The Second City Teaches Improvisation to Wesleyan students

Andrew ChatfieldFebruary 20, 20235min

Through a series of fun masterclasses and performances, members of The Second City integrated the company’s tenets of improvisation into the curriculum of four Wesleyan performance courses.

Since its premiere in 1959, The Second City has revolutionized improv as an art form and launched the careers of iconic performers ranging from John Belushi, Dan Aykroyd, Bill Murray, and Gilda Radner to Mike Myers, Amy Poehler, Tina Fey, and Keegan-Michael Key.

When Dean of the Arts and Humanities Roger Mathew Grant learned that The Second City would be available to come to Wesleyan, he thought about how improvisation is a foundational part of the curricula for the Theater and Dance Departments. “I realized this would be such a fun and enriching opportunity for students in those departments,” said Grant, who worked with faculty to capitalize on this opportunity.

Wesleyan Trustee Andrew E. Vogel ’95, who also serves on the board of Second City, facilitated the partnership between Grant and Second City and provided generous support for the workshop series.

On Monday, February 6, there was a Keynote Kickoff event in Ring Family Performing Arts Hall at the Center for the Arts. A Closing Jam was held in Ring Family Performing Arts Hall on Thursday, February 9. The show was heavy on audience interaction, asking the students for suggestions or to participate in sketches on stage.

Second City members Carisa Barreca, Saurabh Pande, Sayjal Joshi, and Vernon Mina also dropped into several classes—Acting I, Acting II, “Introduction to Dance,” and “Dance as Activism”—to further demonstrate the skills that they use to be successful both on and off stage.

“I really appreciated the students’ enthusiasm for the work and faith in the process,” Mina said. “They opened up and had great questions and observations.”

Exercises at the kickoff event displayed the company’s three tenets of improvisation. Second City believes improv exists in a space of non-judgement. Performers should trust their instincts as long as all of the participants are safe. Improvisers should also offer complete support for their colleagues in a scene. “I️ learned more about the value of spontaneity,” said Samantha Greenwald ’24, who attended the keynote event. “I️ really admired how the members of The Second City were so quick on their feet.
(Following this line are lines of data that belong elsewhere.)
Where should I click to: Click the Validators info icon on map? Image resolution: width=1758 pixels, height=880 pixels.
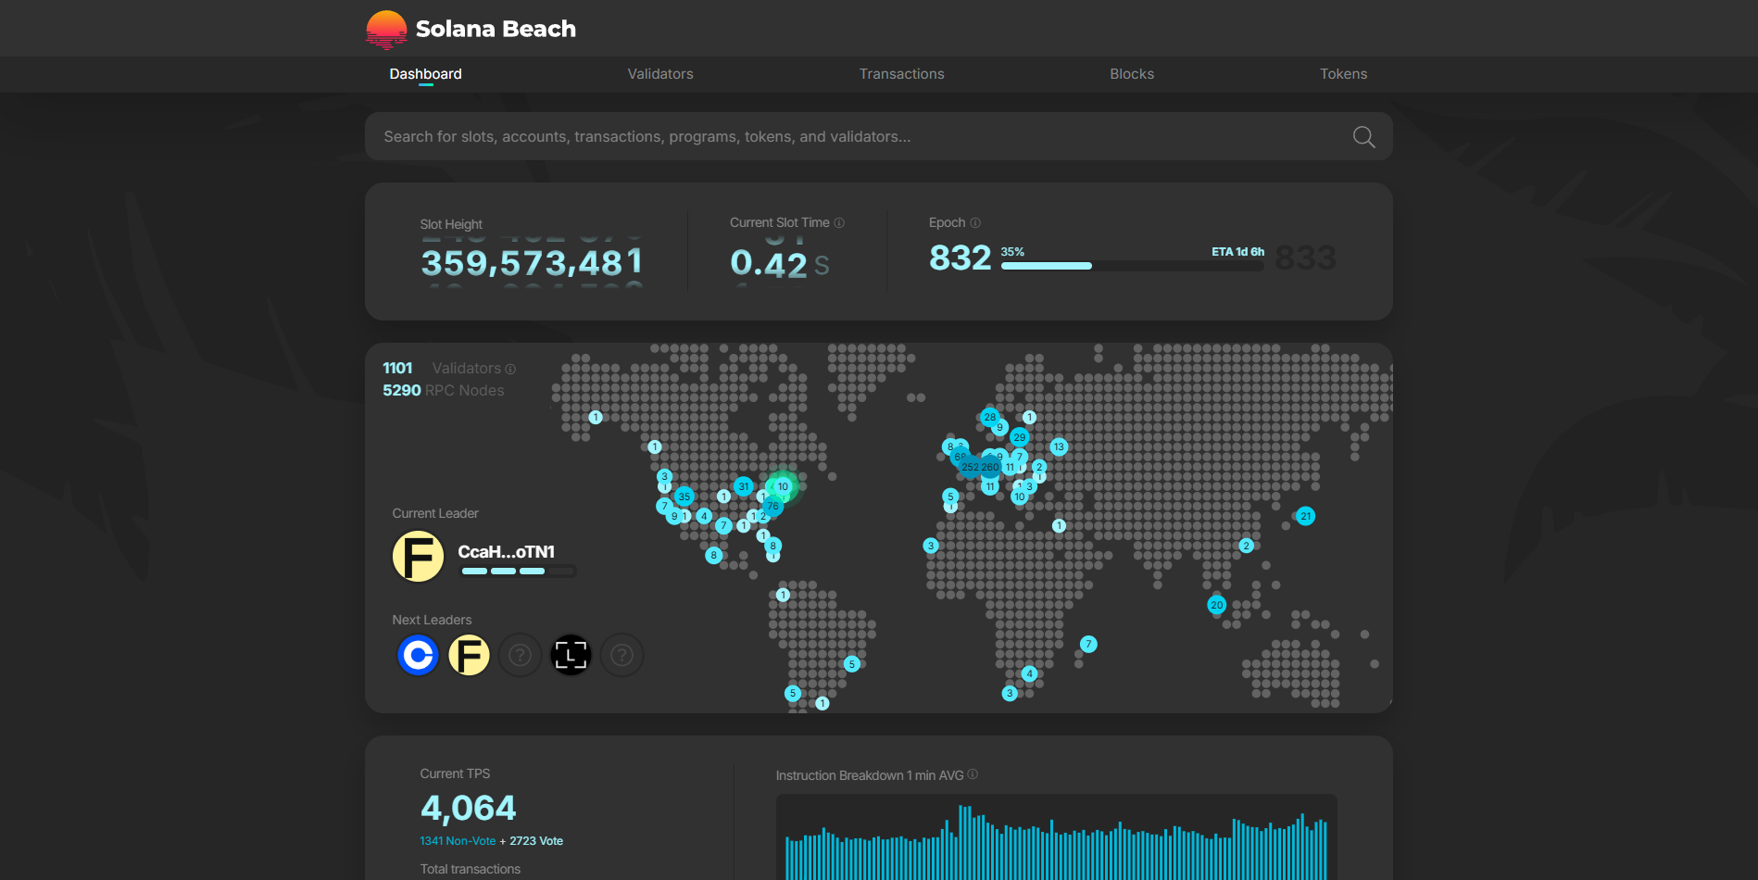(x=510, y=370)
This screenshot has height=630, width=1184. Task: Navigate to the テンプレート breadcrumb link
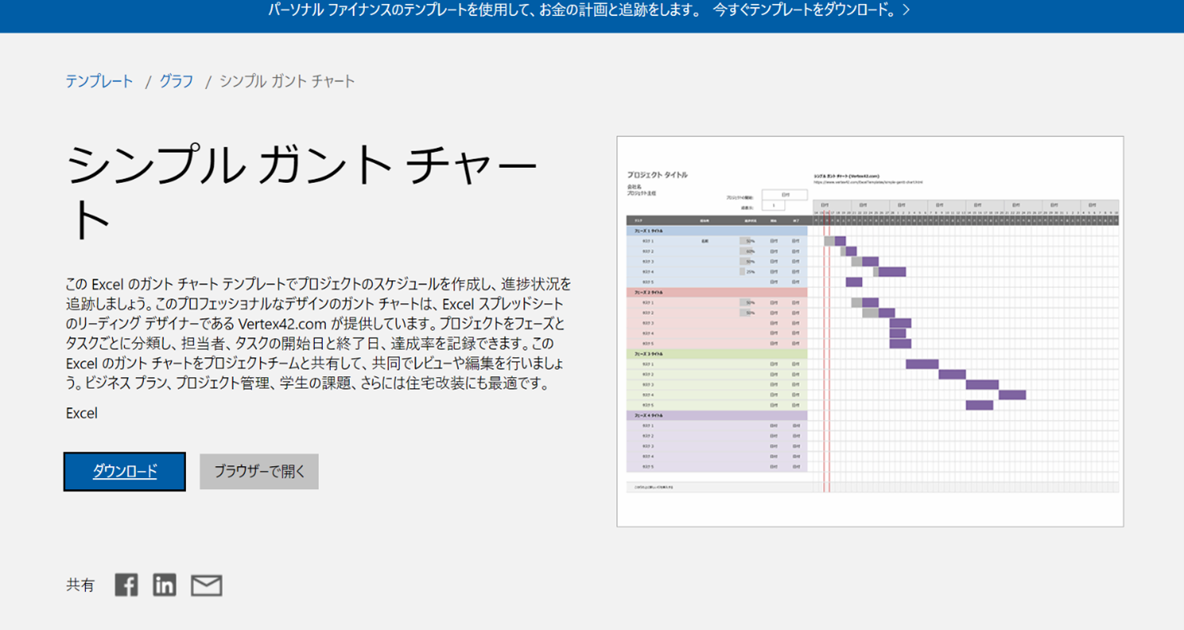tap(99, 80)
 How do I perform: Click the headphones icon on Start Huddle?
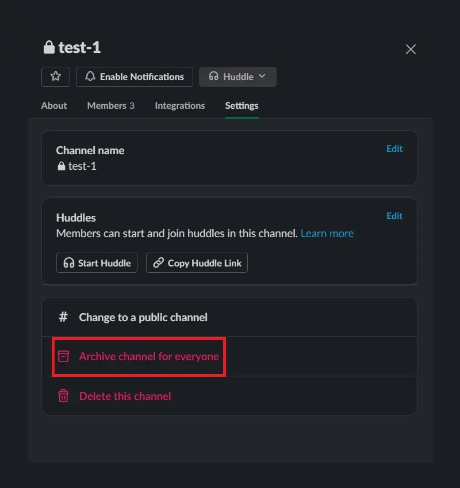pos(69,263)

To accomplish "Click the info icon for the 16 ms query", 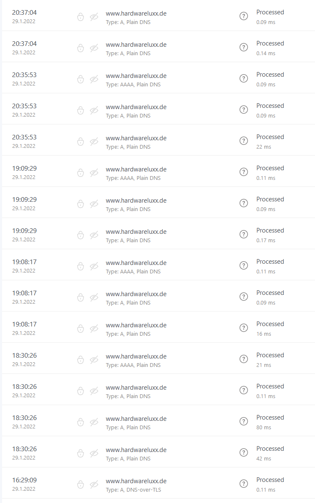I will click(x=244, y=328).
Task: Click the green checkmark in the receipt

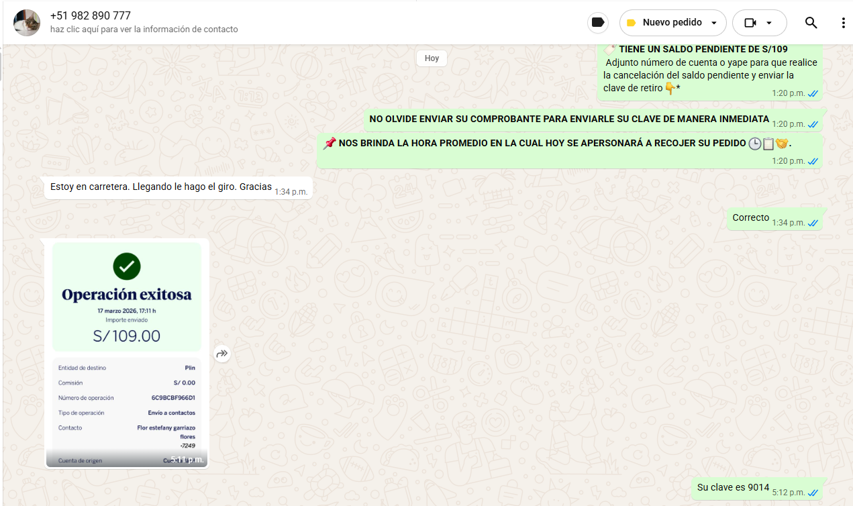Action: pyautogui.click(x=126, y=266)
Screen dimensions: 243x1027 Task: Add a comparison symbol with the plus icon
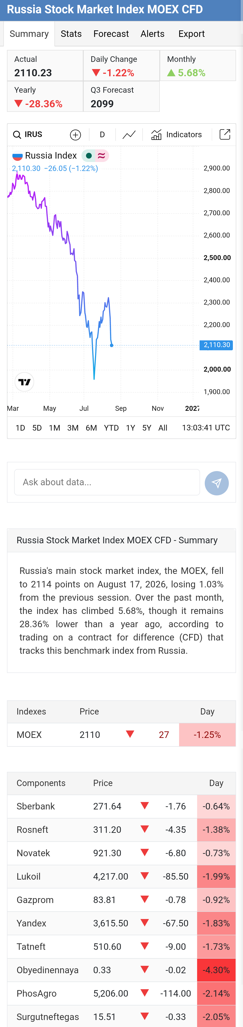coord(75,135)
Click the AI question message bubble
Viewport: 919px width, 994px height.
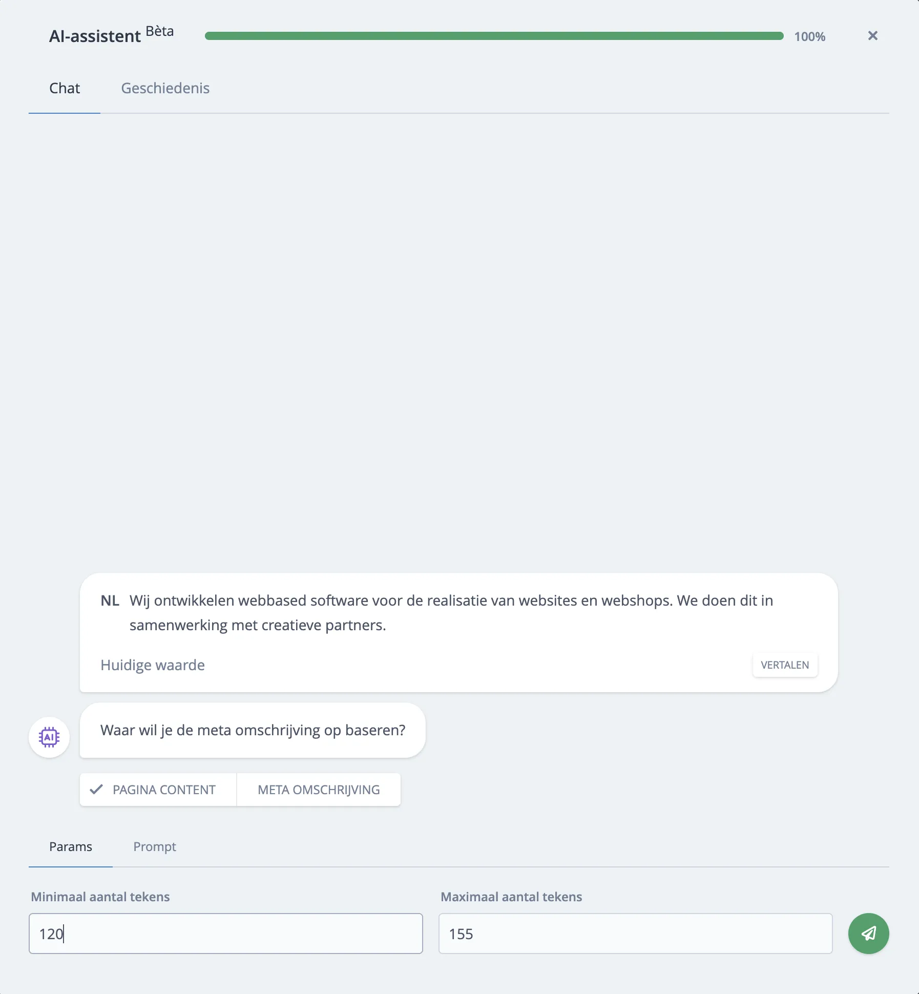click(x=253, y=730)
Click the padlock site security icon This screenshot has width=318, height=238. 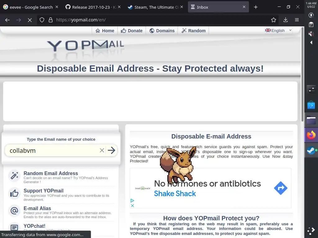[x=51, y=20]
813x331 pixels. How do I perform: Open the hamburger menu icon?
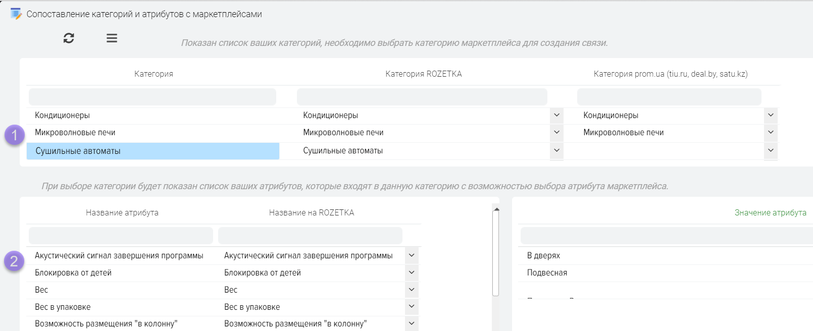pyautogui.click(x=112, y=38)
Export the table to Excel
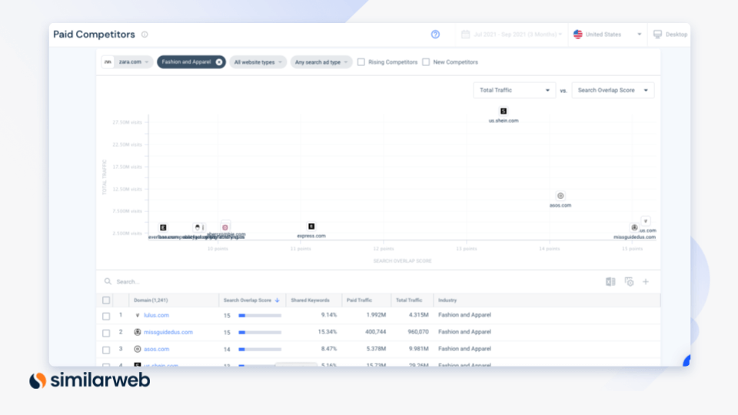 (x=610, y=282)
It was awesome to watch.”

The members of Second City held masterclasses in “Acting II,” taught by Assistant Professor of Theater Maria-Christina Oliveras, and “Acting I,” taught by Assistant Professor of Theater Lauren Yeoman.

“Courage is a muscle, and Second City provided the best workout for my students,” said Oliveras. “They inspired fearlessness, spontaneity, moment to moment presence, delight in surprise, and joyous curiosity.”

“I really wanted my ‘Acting I’ class to get to more deeply explore ‘being in the unknown’­—allowing an experience to unfurl between them instead of pre-determining how a scene ‘should’ go,” Yeoman said. “I watched their workshop with Second City get many of them excited by this concept rather than intimidated by it…Many of the students especially loved the fresh take that Second City gave them on the golden rule of most improv methods: the principle of ‘yes, and…’,” said Yeoman. “The scene took off like a rocket, and the audience loved it.”

Graduate student Jada Reid also experienced the ensemble’s visit to the “Introduction to Dance” class she is auditing. “I learned a lot about trusting my instincts, not judging how my body is drawn to move in space, and how to welcome in curiosity rather than shun it away,” said Reid.

Grant plans to continue to grow Wesleyan’s collaboration with Second City in a meaningful way. “What I found most inspiring while they were on campus is that Second City’s improvisational orientation speaks to communication and collaboration in the broadest possible sense,” said Grant.